Lo singular de la oposición a estas medidas es que recurre menos a argumentos neoliberales acerca de que esta política impositiva pueda afectar el crecimiento económico que a la dilapidación del dinero por la falta de capacidad de ejecución del Estado, que —de tomar tales medidas— lo destinaría a gastos corrientes más que a la inversión pública (a la que esta vez se defiende, pero por lo general se desconfía de ella). Por su parte, las élites económicas no se imaginan otra orientación, como si el país debiera ceder —otra vez— a un sino fatal.
Sea quien fuere Castillo, ya vimos cómo sobrevuelan las interpretaciones sobre su personalidad.

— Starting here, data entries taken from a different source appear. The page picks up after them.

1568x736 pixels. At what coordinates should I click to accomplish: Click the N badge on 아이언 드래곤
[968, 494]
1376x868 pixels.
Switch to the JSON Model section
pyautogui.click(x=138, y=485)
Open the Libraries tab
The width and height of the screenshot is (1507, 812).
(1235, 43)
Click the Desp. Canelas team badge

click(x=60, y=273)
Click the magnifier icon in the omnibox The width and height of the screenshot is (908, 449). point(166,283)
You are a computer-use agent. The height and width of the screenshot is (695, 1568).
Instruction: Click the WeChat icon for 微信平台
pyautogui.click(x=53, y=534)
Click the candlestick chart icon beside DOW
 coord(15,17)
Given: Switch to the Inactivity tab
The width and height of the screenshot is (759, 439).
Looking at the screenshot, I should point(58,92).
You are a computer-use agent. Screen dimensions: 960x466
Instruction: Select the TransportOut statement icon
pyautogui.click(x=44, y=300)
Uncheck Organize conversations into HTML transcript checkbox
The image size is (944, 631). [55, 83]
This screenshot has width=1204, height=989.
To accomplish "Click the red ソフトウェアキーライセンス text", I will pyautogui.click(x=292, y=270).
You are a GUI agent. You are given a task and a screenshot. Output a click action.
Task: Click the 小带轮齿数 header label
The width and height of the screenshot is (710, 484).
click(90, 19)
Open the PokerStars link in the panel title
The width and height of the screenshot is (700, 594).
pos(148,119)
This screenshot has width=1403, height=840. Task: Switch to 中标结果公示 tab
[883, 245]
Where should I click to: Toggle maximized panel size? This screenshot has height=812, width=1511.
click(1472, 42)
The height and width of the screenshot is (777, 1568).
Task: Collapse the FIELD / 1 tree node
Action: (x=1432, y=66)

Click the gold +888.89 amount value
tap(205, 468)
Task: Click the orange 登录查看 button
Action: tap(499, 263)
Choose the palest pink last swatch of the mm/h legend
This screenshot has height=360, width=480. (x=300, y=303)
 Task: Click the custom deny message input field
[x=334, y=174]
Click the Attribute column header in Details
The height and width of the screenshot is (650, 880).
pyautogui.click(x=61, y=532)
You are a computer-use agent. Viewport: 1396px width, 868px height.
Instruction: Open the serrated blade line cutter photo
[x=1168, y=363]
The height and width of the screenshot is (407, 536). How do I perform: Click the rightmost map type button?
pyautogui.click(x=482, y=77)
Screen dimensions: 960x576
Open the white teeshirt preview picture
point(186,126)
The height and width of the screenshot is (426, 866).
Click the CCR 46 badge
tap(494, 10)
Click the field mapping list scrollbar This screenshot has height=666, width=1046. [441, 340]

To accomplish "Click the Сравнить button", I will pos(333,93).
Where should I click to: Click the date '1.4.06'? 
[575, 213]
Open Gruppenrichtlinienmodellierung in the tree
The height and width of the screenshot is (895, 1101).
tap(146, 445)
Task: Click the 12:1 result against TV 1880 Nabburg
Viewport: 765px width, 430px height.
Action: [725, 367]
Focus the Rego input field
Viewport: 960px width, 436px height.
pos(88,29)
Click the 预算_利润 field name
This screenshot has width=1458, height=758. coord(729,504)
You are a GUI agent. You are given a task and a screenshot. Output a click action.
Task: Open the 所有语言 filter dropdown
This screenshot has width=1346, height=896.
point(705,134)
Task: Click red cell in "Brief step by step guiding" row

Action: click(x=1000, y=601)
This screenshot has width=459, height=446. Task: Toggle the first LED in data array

Corriendo el riesgo de equivocarme —y mucho—, me parece que el presidente debe definir su acercamiento a los grupos que siente leales, concediendo en parte, pero haciéndoles sentir los costos que enfrentarán si lo asedian. Puede también avanzar con prudencia en su alianza con otros grupos de izquierda y con gobiernos y movimientos regionales para contrarrestar la oposición de quienes se sienten postergados, así como trazar una cuidadosa línea de flotación dirigida hacia el centro mediante el establecimiento de acuerdos en algunos puntos y distanciándose en otros, pero haciendo entender que serán mayores los costos de un alejamiento extremo que de ocasionales disidencias. No es sencillo. El fracaso en ese propósito es la imposición de una derecha ultraconservadora, intolerante, con frecuencia racista y convencida de su superioridad —y no solo en la política—. Son dilemas actuales de Europa, América Latina y, por cierto, del Perú también.